Exxon Mobil a annoncé récemment avoir fait des bénéfices records de 56 milliards de dollars en 2022. Un chiffre non seulement considérable pour Exxon, mais également un « niveau historique » pour l’industrie pétrolière occidentale.
Parmi ces milliards de pétrodollars, Exxon a promis d’investir 5% de ces bénéfices à ses engagements climatiques, dont beaucoup concernent des solutions de contournement coûteuses et relativement inéprouvées comme la capture et le stockage du carbone. Parallèlement, l’entreprise continue d’investir toujours plus dans le pétrole et le gaz.
BP, qui a également réalisé un bénéfice record de 22 milliards de livres sterling l’an dernier, pousse le bouchon encore plus loin : en plus de procéder à un rachat massif d’actions pour enrichir ses actionnaires, l’entreprise a annoncé qu’elle retarderait l’abandon du pétrole et du gaz. Comme le souligne le think tank Common Wealtht, BP dépense dix fois plus pour le rachat d’actions que pour ses initiatives « bas carbone ».

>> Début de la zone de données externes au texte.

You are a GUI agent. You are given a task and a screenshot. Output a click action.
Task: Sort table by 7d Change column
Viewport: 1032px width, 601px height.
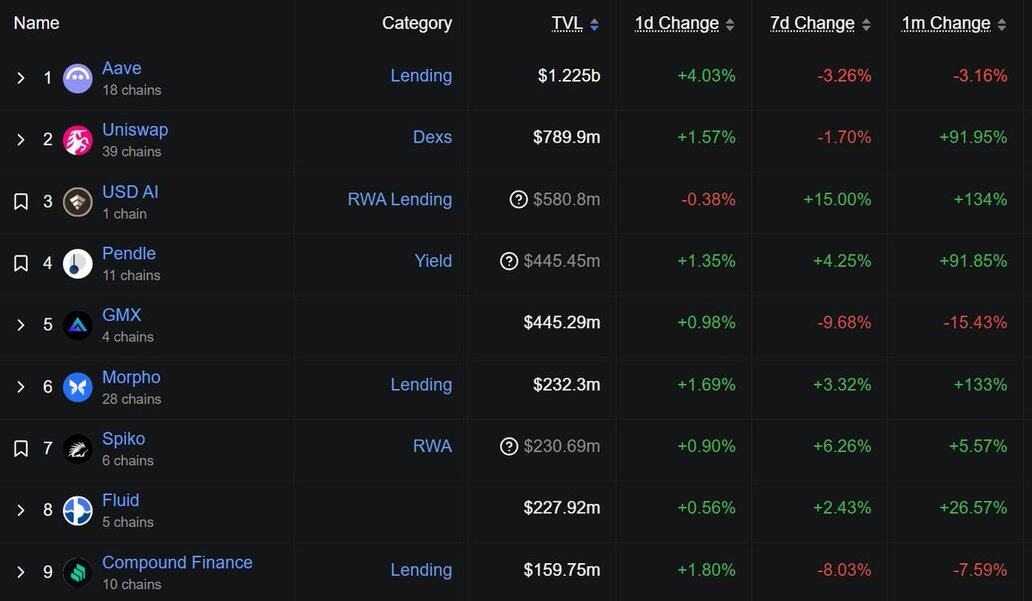[x=812, y=24]
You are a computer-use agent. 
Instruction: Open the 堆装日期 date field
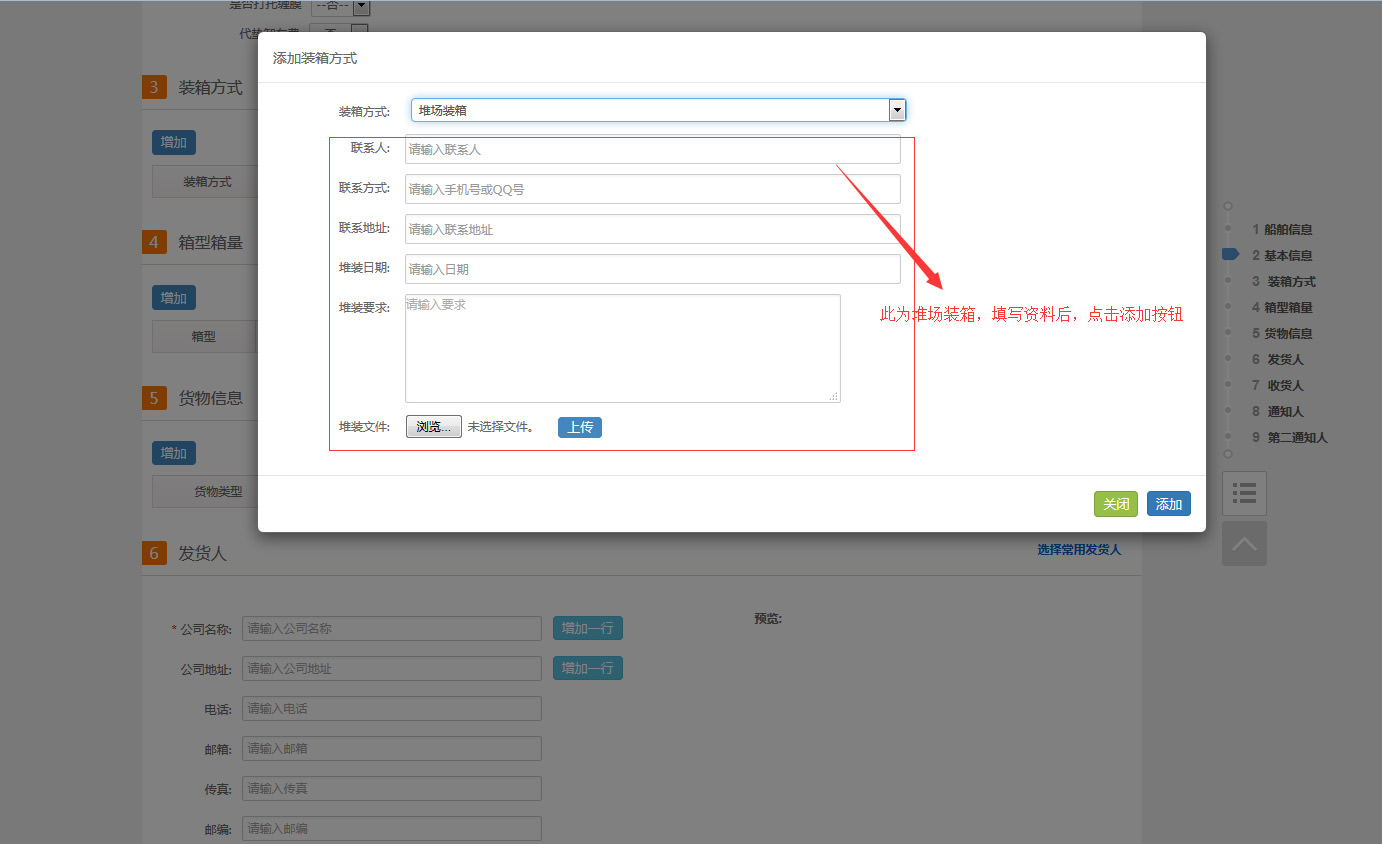[652, 269]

Au plus fort de la pandémie de COVID-19, le monde a raté une occasion historique : les gouvernements auraient pu profiter de l’effondrement de la valeur des géants des hydrocarbures pour entrer au capital de ces entreprises et les pousser à réorienter réellement leurs investissements vers les énergies renouvelables.
Alors que la demande et l’inflation étaient alors relativement faibles, ils auraient pu annoncer de vrais plans de relance favorisant la décarbonation. À la place, les compagnies pétrolières ont été livrées à elles-mêmes, le plan climat de Joe Biden a été torpillé par un sénateur à la botte d’ExxonMobil, et l’UE se contente d’un « Pacte vert » aux ambitions très maigres.
Le résultat de ce raté est double. Non seulement les émissions de gaz à effet de serre ont continué à augmenter, mais en plus une masse considérable de richesses des ménages a été transférée vers certaines des plus grandes compagnies d’énergie du monde. Cette séquence nous démontre au moins une chose : le marché n’apportera jamais de réponse au dérèglement climatique – et il était naïf ou, plus vraisemblablement, profondément cynique de prétendre le contraire. Il est désormais temps d’en tirer les conclusions nécessaires et d’intervenir de manière résolue pour contraindre les choix des multinationales de l’énergie.